Genere: dream-pop | Uscita: 3 gennaio 2020
Di primo acchito, ciò che colpisce dei Postcards è la provenienza: Beirut, Libano. Non certo latitudini in cui si potrebbe immaginare l’esistenza di una band devota al dream-pop come lo sono loro. Attivi dal 2013, hanno in carnet tre EP e due album, compreso questo ‘The Good Soldier‘, tra le primissime uscite del nuovo anno. Scelta intelligente, perché consente di guadagnare visibilità tra la marea di pubblicazioni previste nella stagione, e soprattutto ci permette di scoprire una band dalle qualità indubbie.
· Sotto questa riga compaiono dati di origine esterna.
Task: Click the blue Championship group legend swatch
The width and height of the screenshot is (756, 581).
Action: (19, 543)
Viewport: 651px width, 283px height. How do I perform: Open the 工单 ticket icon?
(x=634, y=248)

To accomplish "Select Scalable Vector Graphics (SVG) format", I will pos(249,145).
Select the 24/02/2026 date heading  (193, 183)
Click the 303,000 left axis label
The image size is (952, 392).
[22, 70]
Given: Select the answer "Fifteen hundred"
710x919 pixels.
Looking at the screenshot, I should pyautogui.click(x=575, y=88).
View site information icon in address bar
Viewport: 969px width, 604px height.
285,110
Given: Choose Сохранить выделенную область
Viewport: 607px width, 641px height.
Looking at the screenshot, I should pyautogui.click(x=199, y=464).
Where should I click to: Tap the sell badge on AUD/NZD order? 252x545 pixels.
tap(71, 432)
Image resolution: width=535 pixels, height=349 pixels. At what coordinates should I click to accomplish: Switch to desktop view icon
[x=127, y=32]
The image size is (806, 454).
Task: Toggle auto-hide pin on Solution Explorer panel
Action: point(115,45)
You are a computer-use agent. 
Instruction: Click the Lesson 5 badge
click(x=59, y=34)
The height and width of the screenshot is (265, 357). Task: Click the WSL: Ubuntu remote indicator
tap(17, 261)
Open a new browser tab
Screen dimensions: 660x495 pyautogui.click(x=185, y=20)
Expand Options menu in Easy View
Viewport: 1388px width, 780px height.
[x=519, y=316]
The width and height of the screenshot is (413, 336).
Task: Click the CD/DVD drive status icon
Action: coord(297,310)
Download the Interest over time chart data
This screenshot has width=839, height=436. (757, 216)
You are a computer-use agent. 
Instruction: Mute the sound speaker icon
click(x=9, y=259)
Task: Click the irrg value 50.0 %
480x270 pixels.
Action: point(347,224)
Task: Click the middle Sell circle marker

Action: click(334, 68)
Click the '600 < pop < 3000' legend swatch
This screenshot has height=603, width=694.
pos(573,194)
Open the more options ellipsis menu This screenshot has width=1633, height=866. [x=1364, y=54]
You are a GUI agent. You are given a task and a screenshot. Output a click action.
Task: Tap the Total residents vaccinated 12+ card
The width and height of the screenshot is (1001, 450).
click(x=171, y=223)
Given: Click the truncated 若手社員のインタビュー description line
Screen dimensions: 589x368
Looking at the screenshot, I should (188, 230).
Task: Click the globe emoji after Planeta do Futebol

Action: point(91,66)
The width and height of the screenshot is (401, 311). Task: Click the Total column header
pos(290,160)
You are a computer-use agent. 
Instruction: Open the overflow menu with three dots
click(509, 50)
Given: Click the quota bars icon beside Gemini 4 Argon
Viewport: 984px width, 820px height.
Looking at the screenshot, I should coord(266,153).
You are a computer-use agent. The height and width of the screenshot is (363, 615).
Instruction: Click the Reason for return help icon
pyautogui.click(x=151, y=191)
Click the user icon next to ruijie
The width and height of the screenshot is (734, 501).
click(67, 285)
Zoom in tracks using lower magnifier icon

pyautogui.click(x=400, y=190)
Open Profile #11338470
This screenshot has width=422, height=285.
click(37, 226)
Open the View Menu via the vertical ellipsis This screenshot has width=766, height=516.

Non bisogna infatti commettere l’errore di considerare i Postcards soltanto per le origini musicalmente esotiche. Le undici tracce del loro sophomore potrebbero benissimo giungere da Glasgow o da Santa Monica, tanto si rivelano fedeli alla tradizione di genere, dagli Slowdive ai Mazzy Star. In realtà, questi brani provengono un po’ anche da Berlino, dal momento che la locale etichetta T3 Records da tempo pubblica i loro lavori, oltre a convocarli frequentemente per lunghi tour attraverso l’intera Germania.
Evidentemente, il management della label berlinese è stato tra i primi ad essere colpito dalla bellezza delle loro ariose melodie, angelicamente interpretate dalla voce di Julia Sabra e dispiegate su rumorose e dilatate distorsioni di chitarre. Accade nel considerevole opener ‘Dead End‘ così come nelle epiche ‘Fossilized‘ e ‘Lights Out‘. Le canzoni dei Postcards dispongono però anche di tappeti sonori decisamente più mansueti, come nel caso di ‘The Good Soldier‘ e ‘Last Resort‘, e di strutture maggiormente definite: ‘Spiderwebs‘, ‘Hunting Season‘ e ‘Freediving‘ sono singoli perfetti tanto si mostrano orecchiabili ed essenziali. E’ proprio una tale eterogeneità di idee che fa emergere la specificità del quartetto libanese: la loro rivisitazione del dream-pop, che passa da shoegaze, post-rock, jangle-pop e pure un po’ dall’ambient, rende questo disco assolutamente degno di nota. Una fortuna poter ascoltare qualcosa di così valido a soli tre giorni da capodanno.